BRIEF DESCRIPTION OF THE DRAWINGS

[0023] The subject disclosure is further described in the detailed description which follows, in reference to the noted plurality of drawings by way of non-limiting examples of the subject disclosure, in which like reference numerals represent similar parts throughout the several views of the drawings, and wherein:

[0024] FIG. 1 A is a schematic view of an embodiment of a wellsite system according to aspects of the present disclosure;

[0025] FIG. IB is a schematic view of a drilling system according to aspects of the present disclosure;

[0026] FIGS. 2A and 2B, collectively, is a flowchart depicting a method to check the quality of reservoir fluid while sampling the reservoir fluid according to aspects of the present disclosure;

[0027] FIGS. 3 A and 3B, collectively, is a flowchart depicting another method to check the quality of reservoir fluid while sampling the reservoir fluid according to aspects of the present disclosure;

[0028] FIG. 4 is a table (Table 1) that shows measured fluid properties of eight different crude oils;

[0029] FIG. 5 shows the IFT calculated according to aspects of present disclosure together with the IFT measured by laboratory experiments for each of the eight crude oils of FIG. 4;

[0030] FIG. 6 is a table (Table 2) that illustrates the sensitivity to hydrocarbon (oil) viscosity in a correlation function for calculating IFT according to aspects of present disclosure;

[0031] FIG. 7 is a table (Table 3) that illustrates the sensitivity to hydrocarbon (oil) density in a correlation function for calculating IFT according to aspects of present disclosure; and

[0032] FIG. 8 is a schematic diagram of a computer system.

DETAILED DESCRIPTION

[0033] The particulars shown herein are by way of example and for purposes of illustrative discussion of the embodiments of the subject disclosure only and are presented in the cause of providing what is believed to be the most useful and readily understood description of the principles and conceptual aspects of the subject disclosure. In this regard, no attempt is made to show structural details in more detail than is necessary for the fundamental understanding of the subject disclosure, the description taken with the drawings making apparent to those skilled in the art how the several forms of the subject disclosure may be embodied in practice. Furthermore, like reference numbers and designations in the various drawings indicate like elements.

[0034] It is to be understood that the present disclosure provides many different embodiments, or examples, for implementing different features of various embodiments. Specific examples of components and arrangements are described below to simplify the present disclosure. These are, of course, merely examples and are not intended to be limiting.
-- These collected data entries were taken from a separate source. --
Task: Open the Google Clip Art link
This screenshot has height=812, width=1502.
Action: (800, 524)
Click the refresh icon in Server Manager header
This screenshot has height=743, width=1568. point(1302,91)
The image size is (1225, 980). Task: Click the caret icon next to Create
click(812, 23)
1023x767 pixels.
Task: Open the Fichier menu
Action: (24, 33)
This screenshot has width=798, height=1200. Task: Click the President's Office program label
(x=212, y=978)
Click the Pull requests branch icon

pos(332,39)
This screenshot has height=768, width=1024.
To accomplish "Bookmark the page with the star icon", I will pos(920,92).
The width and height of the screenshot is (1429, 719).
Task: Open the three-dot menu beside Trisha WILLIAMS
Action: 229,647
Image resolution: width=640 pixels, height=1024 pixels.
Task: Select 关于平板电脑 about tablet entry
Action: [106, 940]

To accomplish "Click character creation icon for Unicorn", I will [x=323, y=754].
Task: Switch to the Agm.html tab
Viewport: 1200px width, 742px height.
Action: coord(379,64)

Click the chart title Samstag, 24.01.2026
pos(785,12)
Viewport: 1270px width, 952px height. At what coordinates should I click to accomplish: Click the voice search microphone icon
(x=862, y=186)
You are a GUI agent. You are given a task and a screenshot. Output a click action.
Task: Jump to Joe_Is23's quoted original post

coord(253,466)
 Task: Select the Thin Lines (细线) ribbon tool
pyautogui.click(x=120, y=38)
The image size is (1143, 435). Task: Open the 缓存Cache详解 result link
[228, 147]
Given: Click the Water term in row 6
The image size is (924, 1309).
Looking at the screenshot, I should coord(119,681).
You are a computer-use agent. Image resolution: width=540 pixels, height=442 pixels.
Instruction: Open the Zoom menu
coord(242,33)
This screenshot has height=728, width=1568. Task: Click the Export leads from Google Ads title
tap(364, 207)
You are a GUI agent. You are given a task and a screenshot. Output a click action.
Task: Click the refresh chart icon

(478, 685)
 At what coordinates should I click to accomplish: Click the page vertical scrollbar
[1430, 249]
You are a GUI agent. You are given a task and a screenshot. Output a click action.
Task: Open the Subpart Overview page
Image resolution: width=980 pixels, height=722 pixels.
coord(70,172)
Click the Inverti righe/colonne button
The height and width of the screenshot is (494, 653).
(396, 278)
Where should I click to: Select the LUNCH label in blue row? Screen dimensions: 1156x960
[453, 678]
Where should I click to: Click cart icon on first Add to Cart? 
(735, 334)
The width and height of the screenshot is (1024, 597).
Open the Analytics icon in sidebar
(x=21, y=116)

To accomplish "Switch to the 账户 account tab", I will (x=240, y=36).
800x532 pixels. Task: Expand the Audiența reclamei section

[0035] The present disclosure relates to methods and systems that configure a downhole tool disposed within a wellbore adjacent a reservoir to perform fluid sampling operations that draw live reservoir fluid from the reservoir into the downhole tool. The live reservoir fluid is at elevated pressure and temperature conditions of the reservoir. The live reservoir fluid is analyzed within the downhole tool to determine fluid properties of the live reservoir fluid. Interfacial tension of the live reservoir fluid can be determined or predicted from the fluid properties of the live reservoir fluid. The interfacial tension of the live reservoir fluid can be used to characterize and assess quality (or degree of contamination) of the live reservoir fluid in substantially real-time. The characterization and assessment of the quality of the live reservoir fluid can be used to control the sampling operations or initiate downhole fluid analysis or sample collection for analysis of “clean” reservoir fluid of acceptable quality.

[0036] FIGS. 1 A and IB depict examples of wellsite systems that can employ the techniques and methods described herein.

[0037] FIG. 1 A depicts an example of a wireline system 100 that may employ the techniques and workflows as described herein. The system 100 includes a downhole tool 200 that is suspended in an uncased wellbore (or open-hole) 102 from the lower end of a multi-conductor cable 104 that is spooled on a winch at the surface. The cable 104 is communicatively coupled to an electronics and processing system 106. The downhole tool 200 includes an elongated body 208 that houses modules 210, 212, 214, 222, and 224, that provide various functionalities including fluid sampling, fluid testing, operational control, and communication, among others. For example, the modules 210 and 212 may provide additional functionality such as downhole fluid analysis, resistivity measurements, operational control, communications, coring, and/or imaging, among others.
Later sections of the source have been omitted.